Clean up local Git branches
As we developers work, we often will be assigned some work. Often this can be a Github Issue, a Jira Ticket, or some other system, that basically can assign something to you to be dealt with.
Once that happens, if you're using Git, you will probably create a new branch in order to keep your changes separate from a "working" instance of your project.
If you do this a lot, you can end up with a large list of branches, that could easily become unclear as to which branch you were working on. Or if you get distracted for a long time, you might forget the branch name.
The best thing to do is probably to keep your branching clean when you merge something into master
. Which you can easily do in the Terminal by running a command. In this case git branch -d nameOfBranch
.
Often though, we forget to do this, and you end up with a list of branches that becomes unmanageable.
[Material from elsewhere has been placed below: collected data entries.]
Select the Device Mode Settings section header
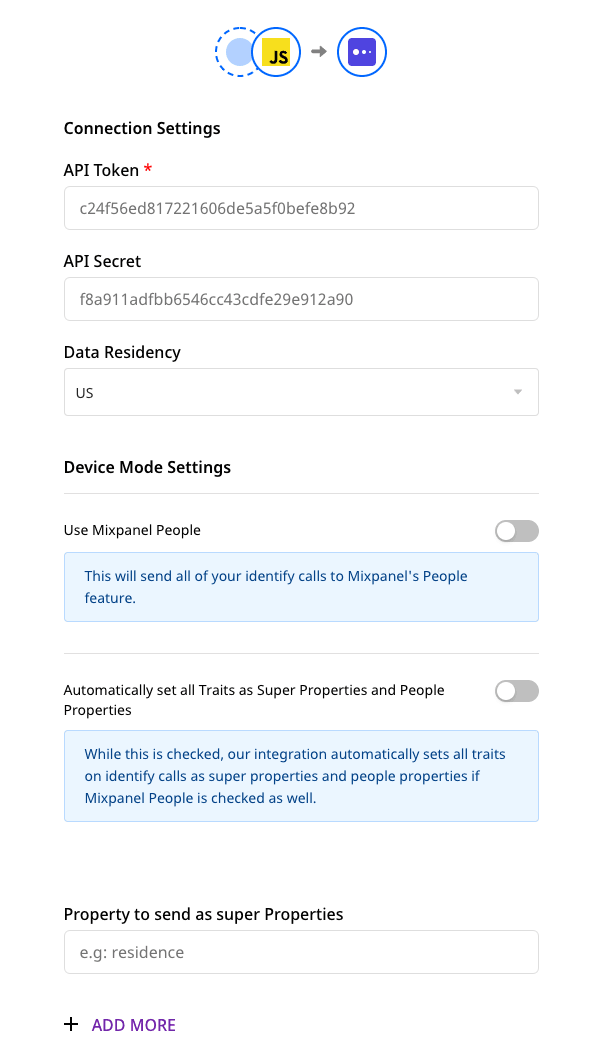 coord(147,467)
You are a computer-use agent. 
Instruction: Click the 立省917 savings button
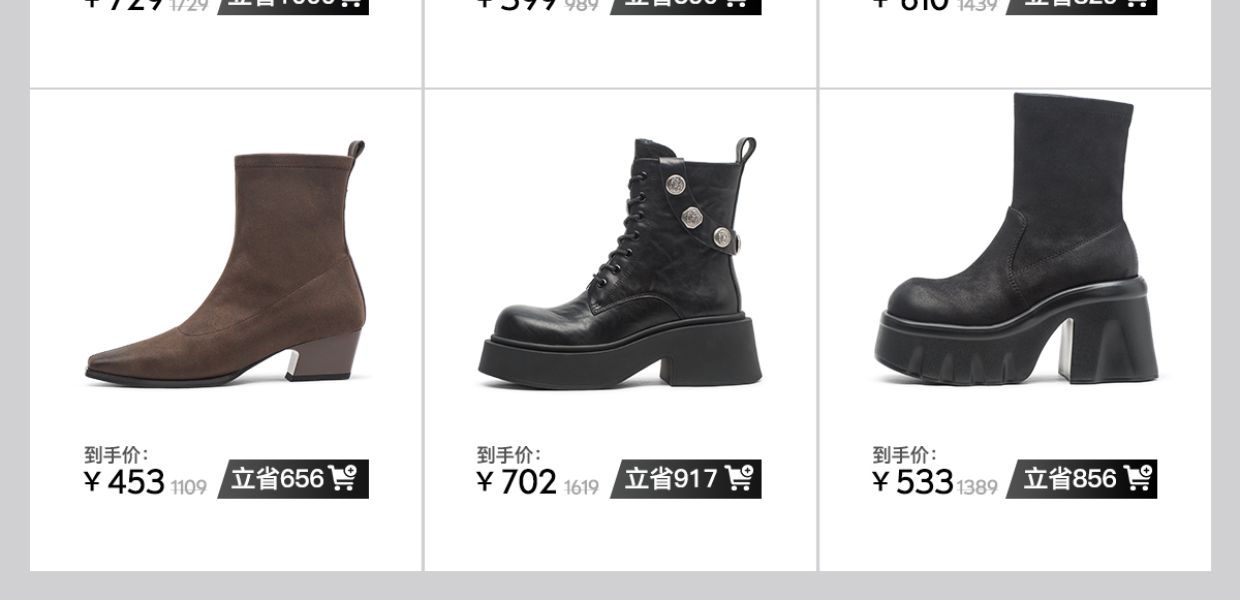686,479
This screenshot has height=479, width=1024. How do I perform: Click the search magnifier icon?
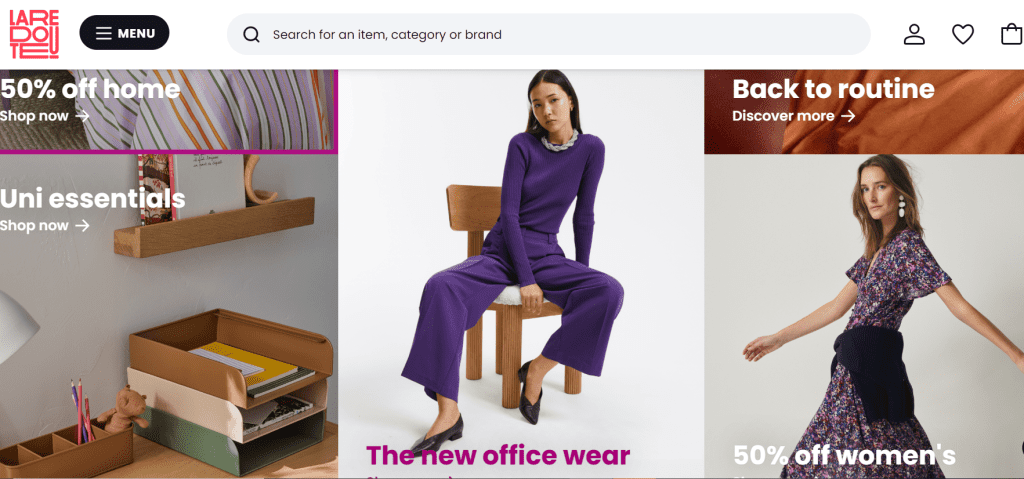[251, 35]
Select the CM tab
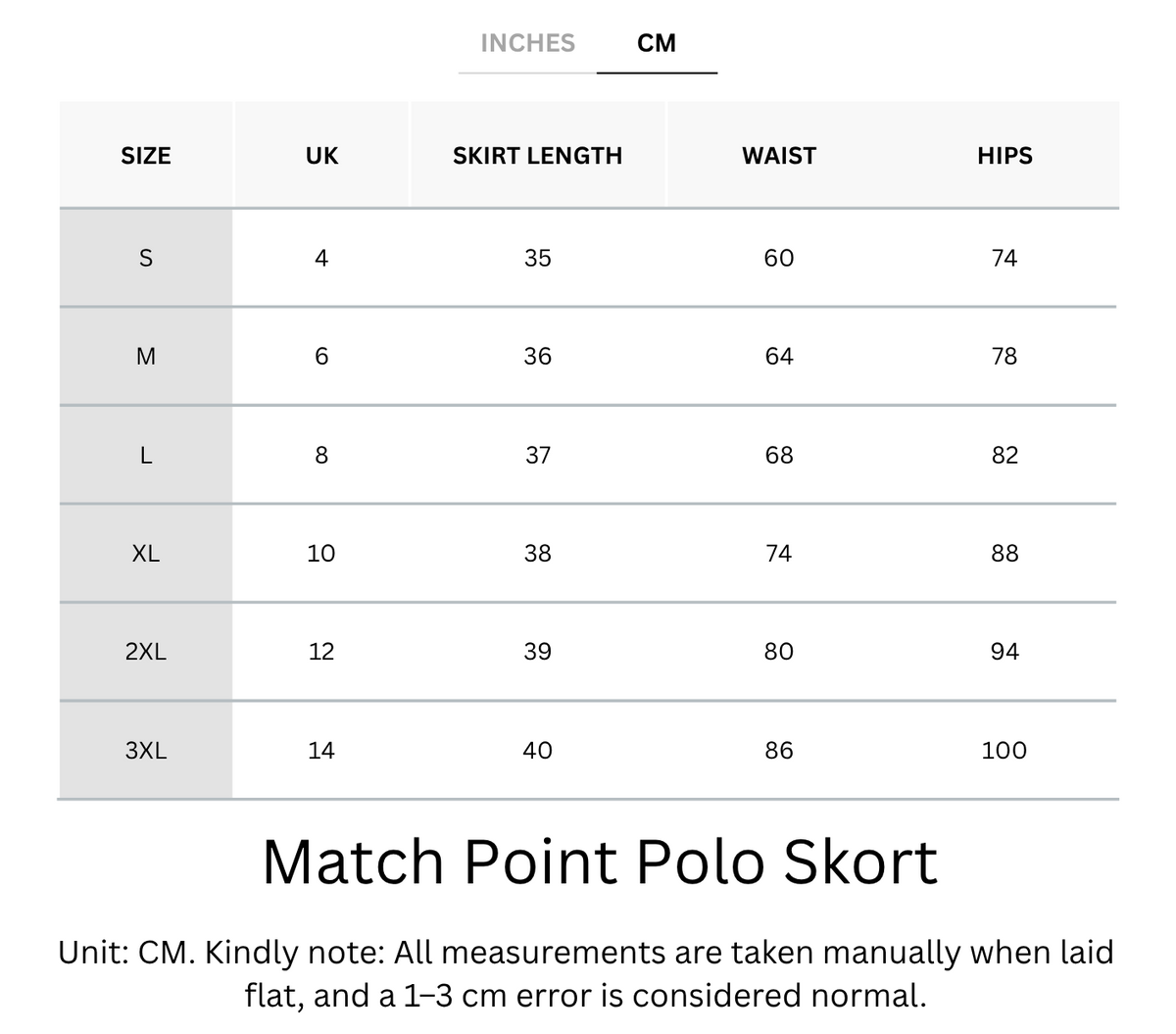Viewport: 1176px width, 1034px height. (x=657, y=43)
I recently found myself in this situation recently, and finally got myself to a point where I knew most of the branches I had in my list had been merged, or that were old enough that I wasn't going to return to them.
So I did a google search and found a pretty handy little one-liner command that would help with this. And here it is:
git branch --merged | egrep -v "(^\*|master)" | xargs git branch -d
What this is doing is creating a list of branches that have been merged, this is done with the git branch --merged
command. The result of this command, which is a list of branch names, gets piped to egrep, and then filters outmaster
since you probably don't want to get rid of that. This is done with egrep -v "(^\*|master)"
.
Note, if you want to exlude other branches, like a dev
or staging
branch, you should add them here like (^\*|master|dev|staging)
.
Once our excluded branches are filtered out be egrep, the resulting list is then piped to xargs. Xargs lets you build and execute commands from a standard input, and in this case we will passing our result list to git branch -d
which is the command to delete a branch from our local git repository.
So if you run the command as typed, it is going to list the Merged branches on the git repository, exclude the master branch, and then delete those. Or in a shorter summary: Delete merged branches exluding master
.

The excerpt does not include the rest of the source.